It may be worth to note that any extended function network can be uniquely transformed into a basic function network.
3 From Specification Models to Extended Task Networks

According to our design process, function networks are obtained from a Matlab Simulink model by translation as shown at the top part of Figure 1. The structure of the function network is obtained from the structure of the specification model by a set of transformation rules. Blocks are translated to function nodes and signals are translated to channels. The main challenge is here to translate a synchronous specification into a message-based task model. This is realized by deriving a semantics for Matlab Simulink models based on updates of signal values and relating this to events in the function network. For signals between blocks of different update frequencies the Matlab Simulink concept of Rate Transition Blocks is mapped to function networks. Timing information are obtained by deriving event patterns for specific nodes in the function network. Finally, the internal behavior of the specification is translated into executable code by employing (existing) code generators such as TargetLink [1]. Worst case execution times (WCET) are calculated for the resulting code blocks, which are used to assign weights to the respective function nodes.

For this task, we consider executable Matlab Simulink specification models that can be simulated and for which code can be generated. Hence, for translation we refer to models that meet the TargetLink modeling guidelines [17, 34]. This means among other things that only a subset of block types is available, block priorities are not considered, and algebraic loops must not be used.

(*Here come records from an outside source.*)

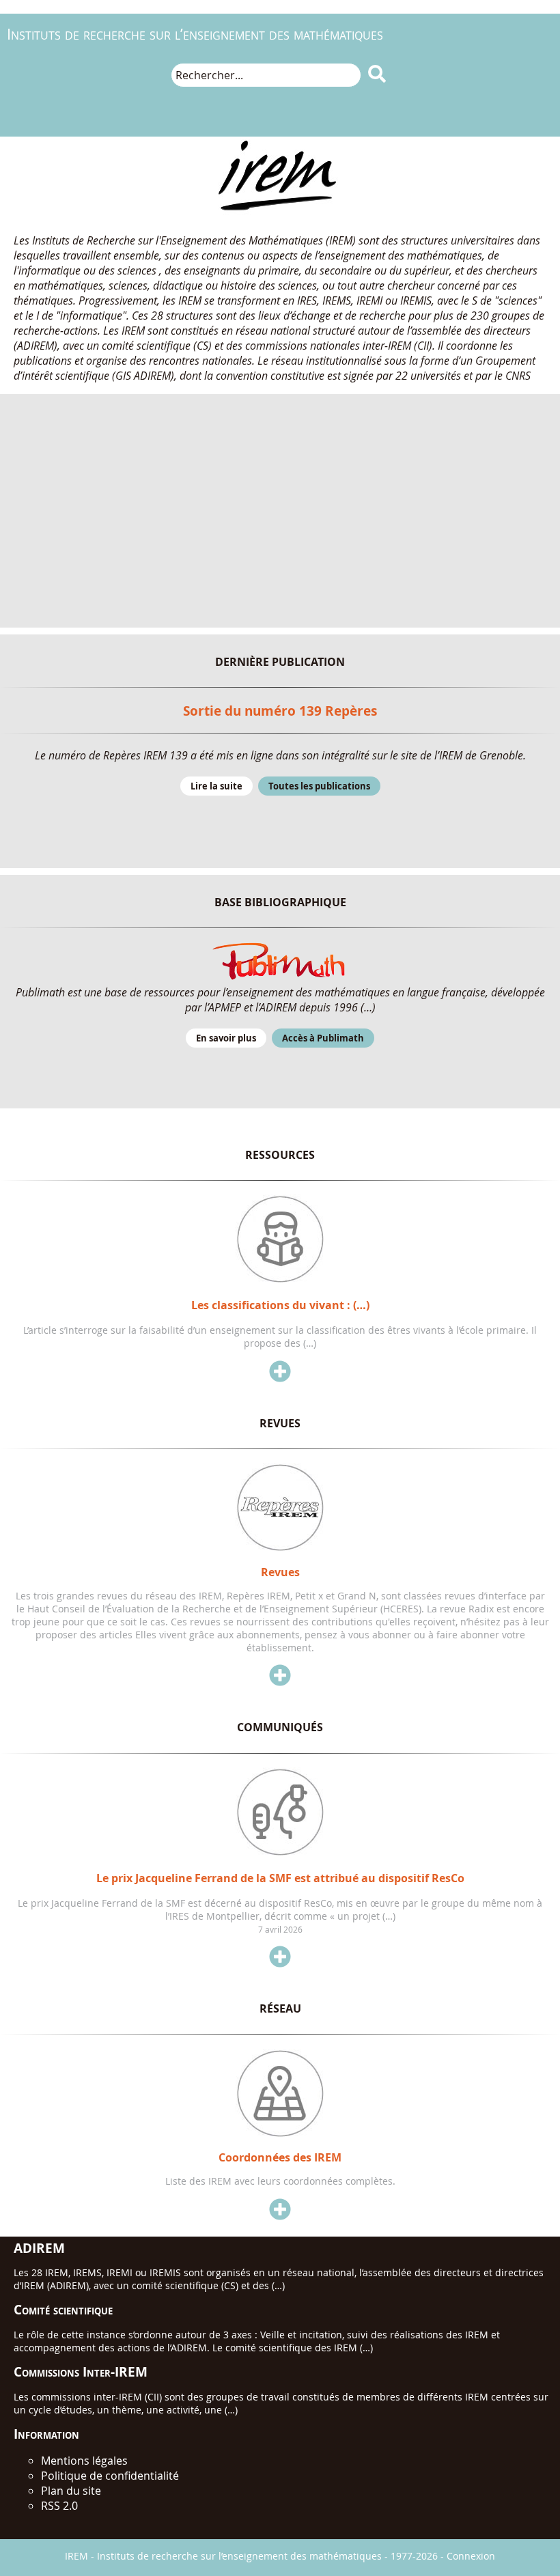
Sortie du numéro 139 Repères (280, 710)
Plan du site (71, 2490)
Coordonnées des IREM (280, 2157)
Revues (280, 1572)
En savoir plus (226, 1038)
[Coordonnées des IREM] (280, 2133)
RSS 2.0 (59, 2505)
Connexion (471, 2555)
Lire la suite (216, 786)
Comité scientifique (63, 2309)
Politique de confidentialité (110, 2475)
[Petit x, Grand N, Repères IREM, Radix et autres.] (280, 1547)
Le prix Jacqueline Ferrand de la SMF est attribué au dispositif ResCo (280, 1878)
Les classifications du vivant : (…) (280, 1305)
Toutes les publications (319, 786)
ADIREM (39, 2248)
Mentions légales (84, 2460)
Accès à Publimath (323, 1038)
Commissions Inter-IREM (81, 2371)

3.1 (Timed) Synchronous Block Diagrams

To represent Simulink models, we pick up the basic idea of [31, 32, 37] where these models are defined as Timed Synchronous Block Diagrams.

A Synchronous Block Diagrams (SBD) consists of a set of blocks having input and output ports. Blocks are either atomic or macro (i.e. composite) blocks. Blocks are classified as either combinational (state-less) or sequential (containing internal states). Sequential blocks are called Moore-sequential if their output only depends on the state but not on the input. Diagrams are formed by connecting output ports with input ports of blocks via signals. Output ports can be connected to more than one input port while input ports can only be connected to one output port. If a block is connected to a boolean signal called trigger it is only executed if its trigger is true. For each output of a triggered block the user has to specify initial values that are valid for the starting phase before the trigger was true for the first time. An SBD is called flat if it only contains atomic blocks.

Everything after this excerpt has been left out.